_GIVEN EXERCISE_
Count the lines of the records that contain the word "radio", and reply with the number only.

_RECORDS SHOWN_
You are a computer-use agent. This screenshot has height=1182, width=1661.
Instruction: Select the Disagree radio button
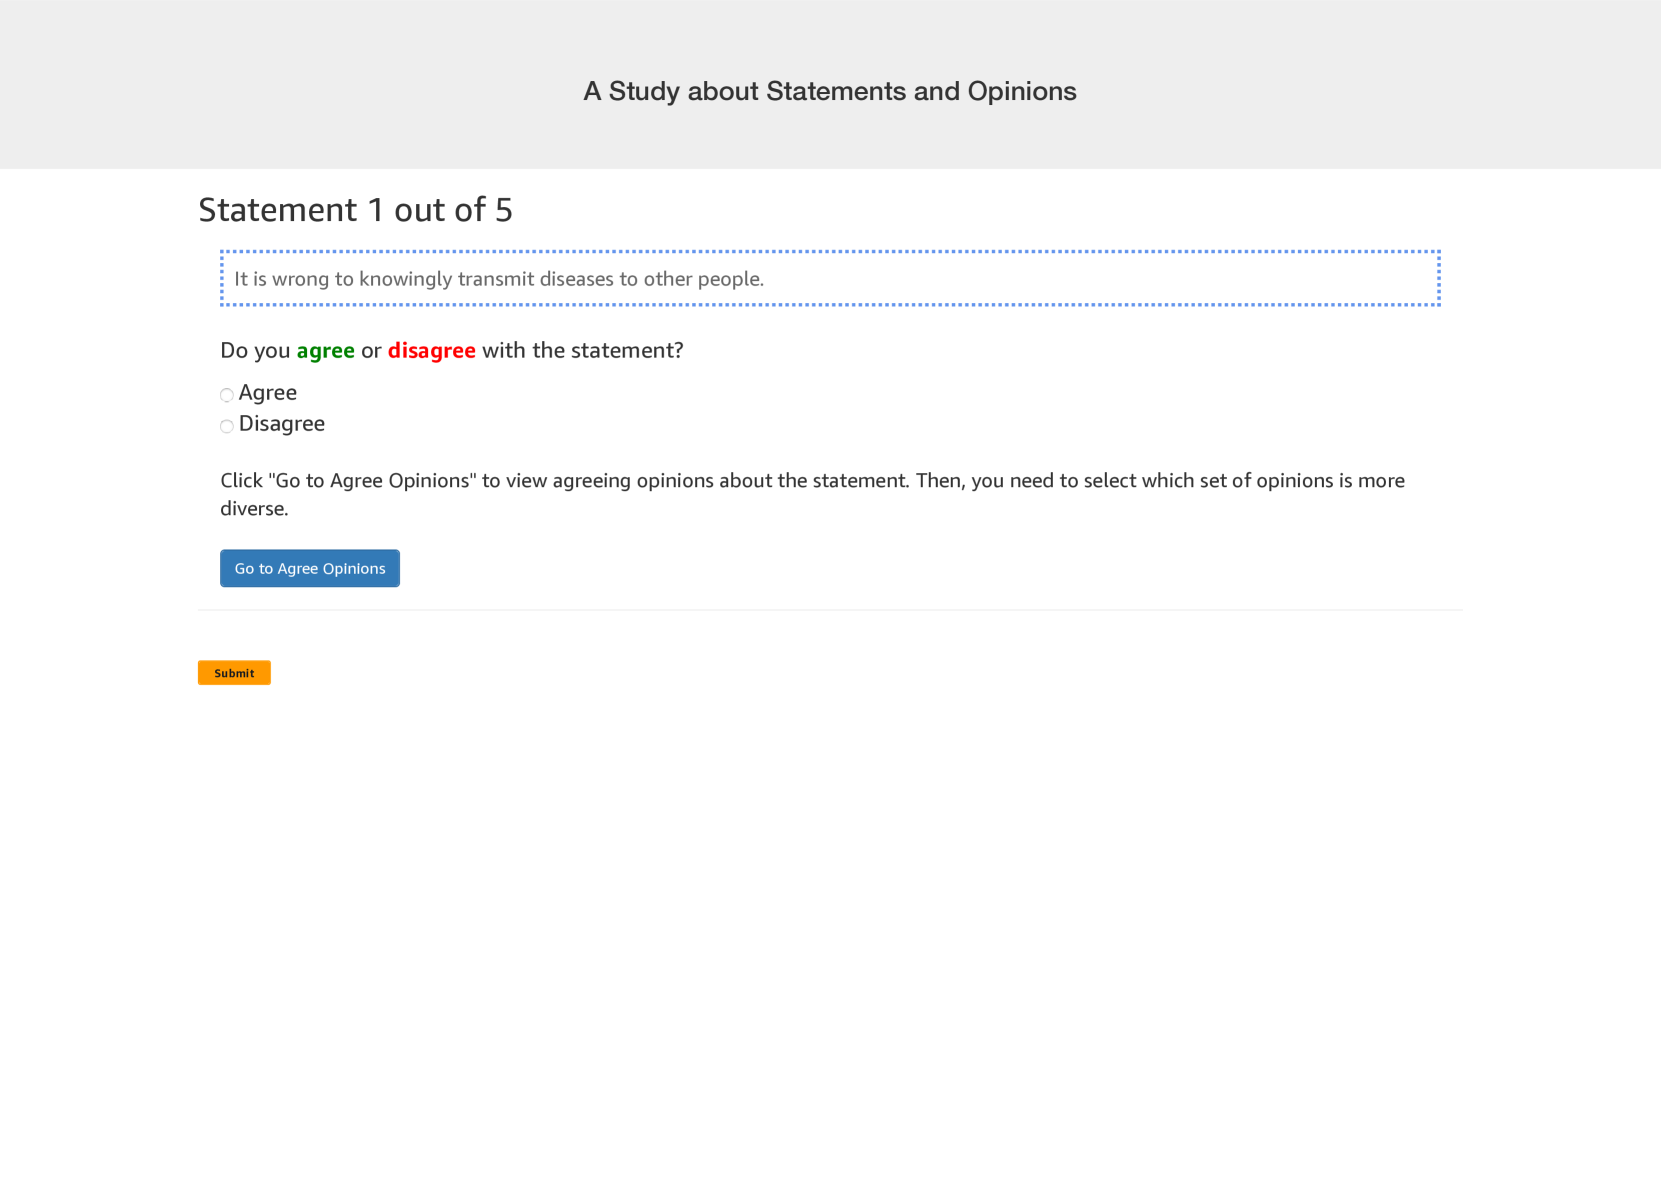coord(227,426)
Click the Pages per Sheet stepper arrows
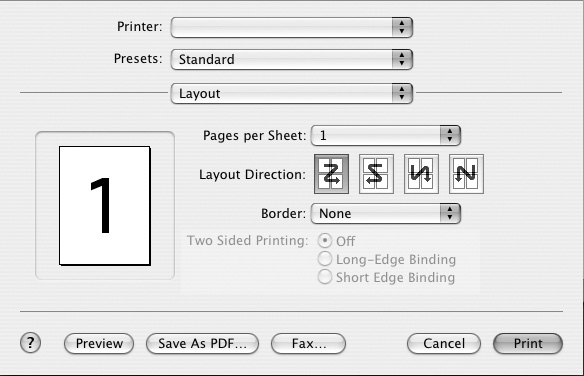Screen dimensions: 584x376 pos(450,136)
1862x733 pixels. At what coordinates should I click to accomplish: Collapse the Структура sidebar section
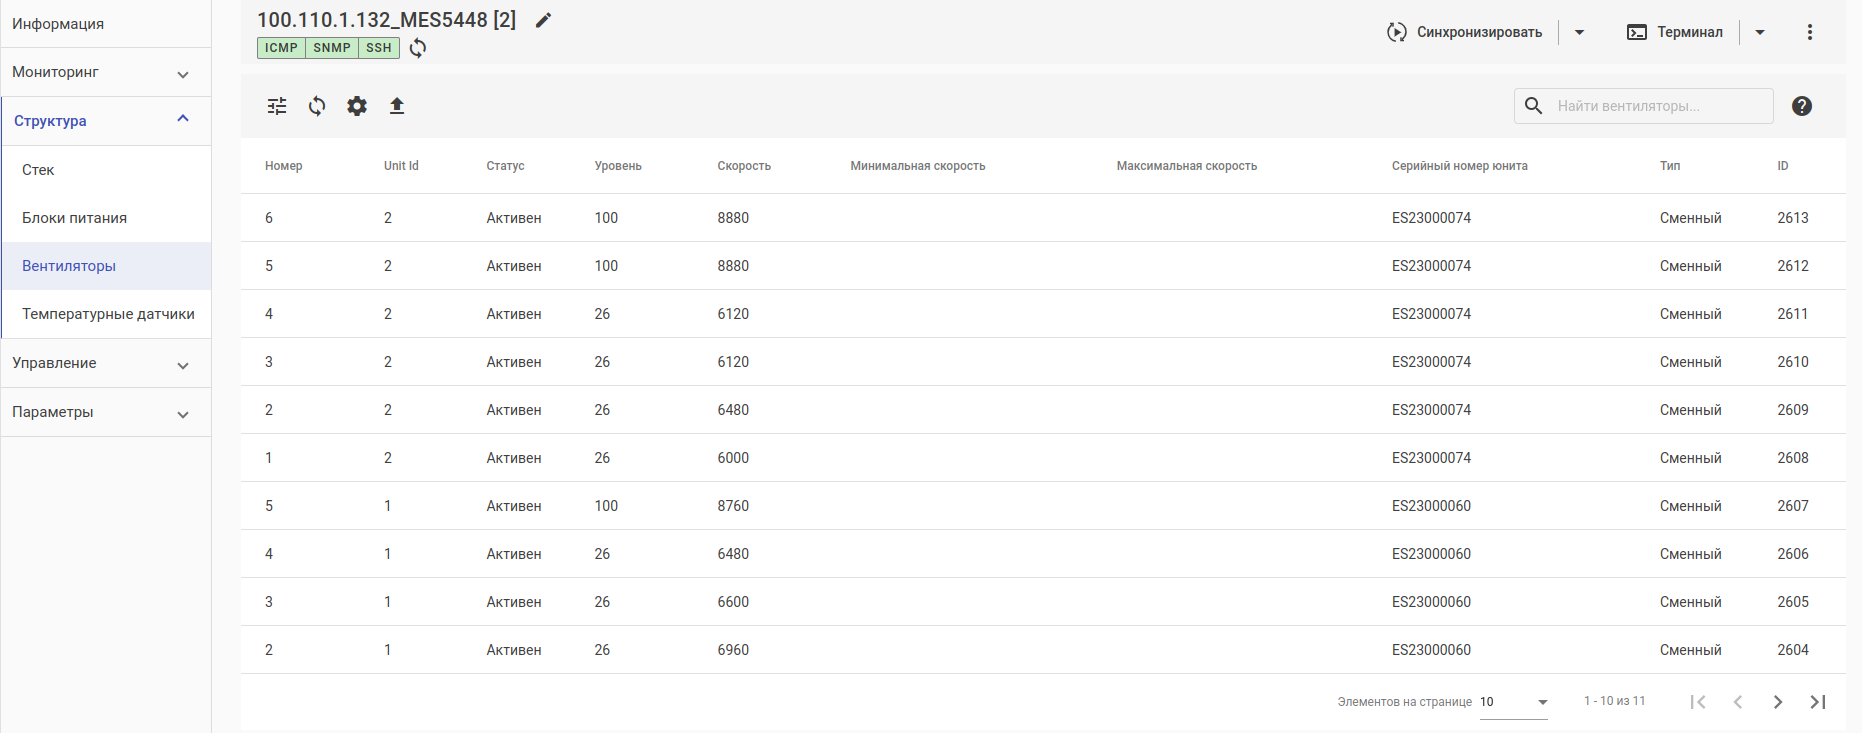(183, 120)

_TASK OUTPUT_
1